Work task: Report how many lines of the records below include the word "computer". Give nothing but the number.

*** Data to examine ***

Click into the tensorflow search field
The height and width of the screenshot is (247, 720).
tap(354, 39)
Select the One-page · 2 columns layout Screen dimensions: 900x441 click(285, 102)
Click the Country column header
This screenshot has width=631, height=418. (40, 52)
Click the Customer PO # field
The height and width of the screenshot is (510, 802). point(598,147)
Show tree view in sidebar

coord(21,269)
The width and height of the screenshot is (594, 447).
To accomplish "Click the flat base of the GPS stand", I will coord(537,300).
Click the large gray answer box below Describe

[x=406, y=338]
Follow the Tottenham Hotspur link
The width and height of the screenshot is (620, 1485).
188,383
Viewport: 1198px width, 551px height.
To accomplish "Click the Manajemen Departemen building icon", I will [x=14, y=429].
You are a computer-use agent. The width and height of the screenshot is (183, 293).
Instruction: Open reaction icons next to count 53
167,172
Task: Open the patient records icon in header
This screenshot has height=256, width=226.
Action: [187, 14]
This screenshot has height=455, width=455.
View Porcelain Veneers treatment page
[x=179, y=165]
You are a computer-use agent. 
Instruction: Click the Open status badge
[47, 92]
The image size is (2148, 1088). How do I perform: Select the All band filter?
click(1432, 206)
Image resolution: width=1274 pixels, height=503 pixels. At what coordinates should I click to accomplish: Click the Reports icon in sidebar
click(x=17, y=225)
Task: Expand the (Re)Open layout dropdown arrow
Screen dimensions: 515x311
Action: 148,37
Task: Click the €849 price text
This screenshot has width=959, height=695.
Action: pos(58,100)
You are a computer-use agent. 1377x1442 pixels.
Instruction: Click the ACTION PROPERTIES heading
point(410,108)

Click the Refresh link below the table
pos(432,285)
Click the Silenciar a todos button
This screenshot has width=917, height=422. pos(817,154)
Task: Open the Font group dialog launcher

*** End of Data to examine ***

Reply: 3